Transparência tardia, cidadania traída
Antônio de Pádua
Galvão*
Estava observando a Avenida Afonso Pena recostado no balcão do Café
Nice, tomando um tradicional cafezinho. Dialogando com novos amigos,
senhores e doutores da história da cidade, ouvi alguém exclamar: “É muita
desonestidade e falta de transparência com o dinheiro e os conchavos
políticos. Nossa gente é iludida sistematicamente”. Pensei logo nas
palavras que dão título a este texto: transparência tardia e cidadania
traída!
Fixei os olhos no obelisco da Praça Sete. Vi aquela multidão de
gente perturbada com seus afazeres. Um turbilhão. "Vida de gato, povo
feliz". Subi na tribuna invisível da inquietação e resmunguei:
“Afinal, por que a transparência do dinheiro público e as decisões políticas
são tão escondidas e veladas, seja assunto de interesse público ou
privado?”.
A indecifrável transparência nas contas e orçamentos seja dos
governos, partidos, mandatos ou organizações é liturgia bizantina. Poucos
conhecem, e muitos são enganados. Parece imperar uma espécie de preguiça
para honestidade.
Estamos engatinhando em matéria de clareza com verbas públicas. Há muito
que fazer e aprender em matéria de apresentar didaticamente, elaborar
relatórios simplificados e publicar com consistência e clareza. Milito há
décadas na área pública. Neste percurso vejo poucos políticos ou
lideranças com traquejo para suportar a carga da transparência. O que
impera é a trama da “intransparência” pública. Faz-se o discurso ou
gestual da limpidez, mas revela-se metade dos atos e contas.
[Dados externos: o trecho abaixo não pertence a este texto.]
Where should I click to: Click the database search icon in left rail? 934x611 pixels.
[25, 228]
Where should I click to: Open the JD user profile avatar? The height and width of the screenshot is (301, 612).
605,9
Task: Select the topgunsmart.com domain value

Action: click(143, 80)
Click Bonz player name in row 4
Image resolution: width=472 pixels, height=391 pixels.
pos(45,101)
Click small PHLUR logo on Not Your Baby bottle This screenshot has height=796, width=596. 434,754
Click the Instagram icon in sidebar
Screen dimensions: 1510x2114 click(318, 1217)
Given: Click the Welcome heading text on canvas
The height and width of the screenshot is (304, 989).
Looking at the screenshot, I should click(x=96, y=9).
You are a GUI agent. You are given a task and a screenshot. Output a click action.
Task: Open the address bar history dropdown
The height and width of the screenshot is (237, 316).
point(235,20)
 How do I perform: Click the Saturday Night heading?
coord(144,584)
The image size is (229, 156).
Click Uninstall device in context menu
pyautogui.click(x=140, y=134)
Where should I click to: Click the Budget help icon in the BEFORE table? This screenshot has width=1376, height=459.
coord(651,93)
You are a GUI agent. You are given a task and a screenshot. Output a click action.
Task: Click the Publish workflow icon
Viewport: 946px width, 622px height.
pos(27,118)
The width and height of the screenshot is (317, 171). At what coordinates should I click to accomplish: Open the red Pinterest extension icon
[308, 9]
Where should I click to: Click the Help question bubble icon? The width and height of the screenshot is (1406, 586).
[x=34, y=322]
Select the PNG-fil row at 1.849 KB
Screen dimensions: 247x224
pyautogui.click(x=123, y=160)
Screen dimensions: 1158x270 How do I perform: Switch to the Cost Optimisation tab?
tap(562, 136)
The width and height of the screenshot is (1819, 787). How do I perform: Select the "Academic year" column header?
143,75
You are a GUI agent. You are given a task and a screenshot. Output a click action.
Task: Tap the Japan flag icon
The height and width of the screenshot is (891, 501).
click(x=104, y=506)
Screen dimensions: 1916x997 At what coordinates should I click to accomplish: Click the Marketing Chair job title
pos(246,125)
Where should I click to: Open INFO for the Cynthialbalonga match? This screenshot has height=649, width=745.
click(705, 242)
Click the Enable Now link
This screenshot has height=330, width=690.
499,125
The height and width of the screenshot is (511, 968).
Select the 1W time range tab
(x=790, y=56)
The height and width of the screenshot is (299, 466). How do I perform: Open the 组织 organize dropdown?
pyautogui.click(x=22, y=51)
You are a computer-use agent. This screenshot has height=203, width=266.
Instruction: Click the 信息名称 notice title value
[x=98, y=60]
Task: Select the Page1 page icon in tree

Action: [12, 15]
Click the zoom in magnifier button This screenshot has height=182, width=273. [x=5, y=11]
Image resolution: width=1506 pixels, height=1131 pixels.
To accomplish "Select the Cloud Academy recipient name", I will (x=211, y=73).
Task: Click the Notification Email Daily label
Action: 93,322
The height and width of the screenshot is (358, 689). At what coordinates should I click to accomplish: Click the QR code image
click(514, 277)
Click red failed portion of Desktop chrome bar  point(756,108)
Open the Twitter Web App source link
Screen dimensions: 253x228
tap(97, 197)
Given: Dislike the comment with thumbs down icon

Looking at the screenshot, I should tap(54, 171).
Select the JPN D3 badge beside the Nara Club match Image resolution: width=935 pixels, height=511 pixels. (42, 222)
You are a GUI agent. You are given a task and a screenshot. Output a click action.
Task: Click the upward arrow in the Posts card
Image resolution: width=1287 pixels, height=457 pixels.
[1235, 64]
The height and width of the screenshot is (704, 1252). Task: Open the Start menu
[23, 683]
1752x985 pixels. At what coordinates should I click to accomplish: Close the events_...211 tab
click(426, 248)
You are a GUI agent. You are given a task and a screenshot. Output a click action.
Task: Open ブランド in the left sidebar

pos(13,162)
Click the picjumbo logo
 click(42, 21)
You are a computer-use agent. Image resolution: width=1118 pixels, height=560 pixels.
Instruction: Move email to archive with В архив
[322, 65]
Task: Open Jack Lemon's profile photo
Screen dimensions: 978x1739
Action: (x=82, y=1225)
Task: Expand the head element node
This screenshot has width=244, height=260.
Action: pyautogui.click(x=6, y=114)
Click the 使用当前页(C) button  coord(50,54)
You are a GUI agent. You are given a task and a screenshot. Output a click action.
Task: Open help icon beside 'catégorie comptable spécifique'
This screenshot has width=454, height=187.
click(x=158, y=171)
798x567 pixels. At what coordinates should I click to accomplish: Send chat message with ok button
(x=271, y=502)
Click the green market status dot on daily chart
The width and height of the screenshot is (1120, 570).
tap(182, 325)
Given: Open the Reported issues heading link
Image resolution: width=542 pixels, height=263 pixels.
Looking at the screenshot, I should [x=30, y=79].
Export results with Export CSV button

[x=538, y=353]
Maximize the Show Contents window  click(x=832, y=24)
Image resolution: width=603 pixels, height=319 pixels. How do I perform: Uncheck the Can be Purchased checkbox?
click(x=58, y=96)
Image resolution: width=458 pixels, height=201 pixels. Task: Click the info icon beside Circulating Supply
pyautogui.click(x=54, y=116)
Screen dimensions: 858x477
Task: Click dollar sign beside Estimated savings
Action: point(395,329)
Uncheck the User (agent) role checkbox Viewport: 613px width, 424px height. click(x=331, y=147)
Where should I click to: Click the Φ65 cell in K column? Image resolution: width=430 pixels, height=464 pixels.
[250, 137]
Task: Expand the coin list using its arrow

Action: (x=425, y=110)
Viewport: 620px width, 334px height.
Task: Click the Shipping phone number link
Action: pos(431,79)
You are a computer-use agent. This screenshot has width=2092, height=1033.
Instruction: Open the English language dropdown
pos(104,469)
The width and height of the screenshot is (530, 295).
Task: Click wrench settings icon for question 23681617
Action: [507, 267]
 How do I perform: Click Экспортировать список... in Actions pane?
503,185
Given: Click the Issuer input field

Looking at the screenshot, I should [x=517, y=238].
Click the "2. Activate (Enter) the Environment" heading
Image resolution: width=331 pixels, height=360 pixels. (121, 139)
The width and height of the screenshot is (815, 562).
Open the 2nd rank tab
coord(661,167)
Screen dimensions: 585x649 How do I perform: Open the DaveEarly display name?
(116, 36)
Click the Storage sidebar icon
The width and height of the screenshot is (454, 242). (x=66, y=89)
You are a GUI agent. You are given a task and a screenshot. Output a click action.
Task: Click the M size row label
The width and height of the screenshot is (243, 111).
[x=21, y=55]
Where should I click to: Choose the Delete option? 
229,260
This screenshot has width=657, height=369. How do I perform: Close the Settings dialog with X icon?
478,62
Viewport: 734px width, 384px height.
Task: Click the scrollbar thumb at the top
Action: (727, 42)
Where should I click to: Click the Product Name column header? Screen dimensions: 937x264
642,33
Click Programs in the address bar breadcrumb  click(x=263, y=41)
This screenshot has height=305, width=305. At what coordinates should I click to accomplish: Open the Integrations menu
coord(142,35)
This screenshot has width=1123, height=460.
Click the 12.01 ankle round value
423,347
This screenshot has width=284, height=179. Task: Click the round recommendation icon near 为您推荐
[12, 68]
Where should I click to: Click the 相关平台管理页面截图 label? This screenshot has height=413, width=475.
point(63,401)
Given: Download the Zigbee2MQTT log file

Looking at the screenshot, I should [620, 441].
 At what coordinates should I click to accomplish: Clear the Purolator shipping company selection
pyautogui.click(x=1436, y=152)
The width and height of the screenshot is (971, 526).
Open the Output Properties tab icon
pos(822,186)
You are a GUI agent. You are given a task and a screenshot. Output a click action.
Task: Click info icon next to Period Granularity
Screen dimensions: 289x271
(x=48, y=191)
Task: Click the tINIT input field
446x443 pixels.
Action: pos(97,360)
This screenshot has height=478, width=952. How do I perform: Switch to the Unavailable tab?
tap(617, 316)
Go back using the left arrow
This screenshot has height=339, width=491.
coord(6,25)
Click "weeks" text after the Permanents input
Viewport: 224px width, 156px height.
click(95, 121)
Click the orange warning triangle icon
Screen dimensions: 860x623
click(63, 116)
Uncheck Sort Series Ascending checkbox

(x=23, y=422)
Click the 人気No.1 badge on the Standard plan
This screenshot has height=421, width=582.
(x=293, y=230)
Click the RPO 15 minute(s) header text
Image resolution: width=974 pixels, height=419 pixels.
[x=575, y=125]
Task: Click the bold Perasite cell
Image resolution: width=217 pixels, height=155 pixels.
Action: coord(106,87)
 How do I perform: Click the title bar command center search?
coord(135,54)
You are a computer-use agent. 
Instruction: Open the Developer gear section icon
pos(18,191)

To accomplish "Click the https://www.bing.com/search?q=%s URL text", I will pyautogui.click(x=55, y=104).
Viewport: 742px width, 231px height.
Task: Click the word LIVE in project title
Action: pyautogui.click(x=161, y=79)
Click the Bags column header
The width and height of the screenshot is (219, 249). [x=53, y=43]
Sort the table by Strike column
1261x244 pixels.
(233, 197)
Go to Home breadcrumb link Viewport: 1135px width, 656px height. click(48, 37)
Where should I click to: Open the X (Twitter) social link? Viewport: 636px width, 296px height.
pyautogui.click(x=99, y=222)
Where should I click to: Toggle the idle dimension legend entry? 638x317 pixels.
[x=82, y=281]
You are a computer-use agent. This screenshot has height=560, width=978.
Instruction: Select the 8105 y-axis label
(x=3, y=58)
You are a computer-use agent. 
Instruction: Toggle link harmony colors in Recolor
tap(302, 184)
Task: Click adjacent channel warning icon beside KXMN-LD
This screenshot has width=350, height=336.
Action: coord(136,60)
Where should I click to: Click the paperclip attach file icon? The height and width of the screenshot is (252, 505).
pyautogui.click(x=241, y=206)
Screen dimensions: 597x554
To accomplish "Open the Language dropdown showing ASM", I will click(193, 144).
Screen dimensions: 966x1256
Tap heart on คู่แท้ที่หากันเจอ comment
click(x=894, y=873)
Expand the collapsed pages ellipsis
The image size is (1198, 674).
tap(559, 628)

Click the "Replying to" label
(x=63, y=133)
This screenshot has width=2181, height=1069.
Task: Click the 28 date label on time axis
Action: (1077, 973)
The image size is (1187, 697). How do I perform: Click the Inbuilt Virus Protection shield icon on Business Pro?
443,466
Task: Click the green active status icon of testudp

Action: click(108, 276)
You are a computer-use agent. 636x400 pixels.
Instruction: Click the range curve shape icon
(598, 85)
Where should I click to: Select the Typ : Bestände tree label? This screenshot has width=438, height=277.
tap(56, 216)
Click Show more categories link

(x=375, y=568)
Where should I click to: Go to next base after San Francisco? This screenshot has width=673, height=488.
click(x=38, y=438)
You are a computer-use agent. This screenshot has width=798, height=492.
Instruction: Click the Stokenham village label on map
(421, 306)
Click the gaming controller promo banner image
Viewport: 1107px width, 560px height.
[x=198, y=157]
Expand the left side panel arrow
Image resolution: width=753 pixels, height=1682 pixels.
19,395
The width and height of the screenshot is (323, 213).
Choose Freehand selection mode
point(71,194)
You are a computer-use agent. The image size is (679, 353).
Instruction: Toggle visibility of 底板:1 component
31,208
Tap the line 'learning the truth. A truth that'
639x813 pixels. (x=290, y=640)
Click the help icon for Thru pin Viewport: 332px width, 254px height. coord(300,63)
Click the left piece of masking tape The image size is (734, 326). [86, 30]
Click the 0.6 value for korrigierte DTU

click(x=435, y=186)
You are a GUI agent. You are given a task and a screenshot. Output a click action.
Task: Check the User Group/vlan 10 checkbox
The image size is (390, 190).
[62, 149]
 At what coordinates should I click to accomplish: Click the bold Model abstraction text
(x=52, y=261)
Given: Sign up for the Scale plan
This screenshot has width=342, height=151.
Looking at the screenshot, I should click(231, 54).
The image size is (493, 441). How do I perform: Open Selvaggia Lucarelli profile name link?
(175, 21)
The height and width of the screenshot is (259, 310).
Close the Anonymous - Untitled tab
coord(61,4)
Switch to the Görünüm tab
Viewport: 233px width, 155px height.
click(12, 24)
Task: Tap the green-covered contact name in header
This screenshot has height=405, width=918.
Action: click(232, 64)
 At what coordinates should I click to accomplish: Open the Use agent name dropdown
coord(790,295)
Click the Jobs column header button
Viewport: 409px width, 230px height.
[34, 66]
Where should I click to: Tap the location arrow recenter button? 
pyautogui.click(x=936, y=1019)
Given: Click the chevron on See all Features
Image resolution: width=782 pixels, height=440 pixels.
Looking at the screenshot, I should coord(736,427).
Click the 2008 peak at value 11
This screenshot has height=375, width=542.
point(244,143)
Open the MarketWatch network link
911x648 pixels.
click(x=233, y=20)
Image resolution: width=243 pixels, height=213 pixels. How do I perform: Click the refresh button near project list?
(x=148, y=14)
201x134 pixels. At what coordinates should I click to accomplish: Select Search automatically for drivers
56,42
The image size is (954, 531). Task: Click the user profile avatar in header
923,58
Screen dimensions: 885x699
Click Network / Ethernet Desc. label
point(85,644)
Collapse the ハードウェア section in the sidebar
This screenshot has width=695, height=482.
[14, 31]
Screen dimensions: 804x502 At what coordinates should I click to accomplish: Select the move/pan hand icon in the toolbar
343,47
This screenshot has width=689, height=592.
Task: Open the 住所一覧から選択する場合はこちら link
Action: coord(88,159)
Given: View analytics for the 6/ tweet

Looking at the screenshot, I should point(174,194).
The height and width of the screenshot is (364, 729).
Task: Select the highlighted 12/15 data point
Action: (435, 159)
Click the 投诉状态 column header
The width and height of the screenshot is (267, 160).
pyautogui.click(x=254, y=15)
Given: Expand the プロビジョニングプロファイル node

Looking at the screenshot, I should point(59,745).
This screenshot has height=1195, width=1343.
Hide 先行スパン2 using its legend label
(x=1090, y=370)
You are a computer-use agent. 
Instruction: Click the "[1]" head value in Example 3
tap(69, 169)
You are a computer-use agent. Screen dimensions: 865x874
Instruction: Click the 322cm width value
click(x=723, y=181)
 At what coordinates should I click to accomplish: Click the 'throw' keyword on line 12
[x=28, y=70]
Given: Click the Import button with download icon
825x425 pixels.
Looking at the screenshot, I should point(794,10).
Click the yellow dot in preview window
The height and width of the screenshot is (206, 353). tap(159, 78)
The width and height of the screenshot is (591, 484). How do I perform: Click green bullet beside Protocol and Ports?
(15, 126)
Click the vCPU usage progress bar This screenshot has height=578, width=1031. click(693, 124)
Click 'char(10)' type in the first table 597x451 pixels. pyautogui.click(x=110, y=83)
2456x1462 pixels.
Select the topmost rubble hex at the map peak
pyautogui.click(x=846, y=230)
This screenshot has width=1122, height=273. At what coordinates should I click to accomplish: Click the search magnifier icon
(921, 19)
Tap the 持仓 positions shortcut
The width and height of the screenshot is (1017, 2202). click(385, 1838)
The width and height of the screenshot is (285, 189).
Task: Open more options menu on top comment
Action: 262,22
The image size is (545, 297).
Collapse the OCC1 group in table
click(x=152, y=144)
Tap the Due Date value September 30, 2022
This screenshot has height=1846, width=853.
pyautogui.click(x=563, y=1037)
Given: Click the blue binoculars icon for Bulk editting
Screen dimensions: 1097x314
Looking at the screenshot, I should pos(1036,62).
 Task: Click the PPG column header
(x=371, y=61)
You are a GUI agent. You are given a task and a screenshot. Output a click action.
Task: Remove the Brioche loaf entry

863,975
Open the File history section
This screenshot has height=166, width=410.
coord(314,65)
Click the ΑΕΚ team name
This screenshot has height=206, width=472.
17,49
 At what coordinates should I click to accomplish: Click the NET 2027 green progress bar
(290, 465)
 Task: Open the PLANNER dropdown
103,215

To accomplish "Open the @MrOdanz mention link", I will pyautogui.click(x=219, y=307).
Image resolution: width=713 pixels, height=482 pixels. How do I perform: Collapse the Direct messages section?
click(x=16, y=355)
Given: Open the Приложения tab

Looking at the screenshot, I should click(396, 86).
E o resultado
dessa trama da transparência tardia é a cidadania traída.
Existem três princípios que penso serem essenciais para a
política: democracia, participação da sociedade e transparência pública.
Tardiamente esse discurso brota nos palanques e tribunas, mas pouco
efetivamente ainda é praticado. Quem nunca praticou a obscuridade em
detrimento da transparência pública que atire a primeira pedra.
Esconder o jogo. Manipular as pessoas. Tirar coisas, bens e sonhos são
ações típicas dos “intransparentes” públicos e privados. O que mais me
choca é que a transparência tardia está no seio do núcleo de poderes em
todas as instâncias. As empresas maquiam relatório e balanço financeiro.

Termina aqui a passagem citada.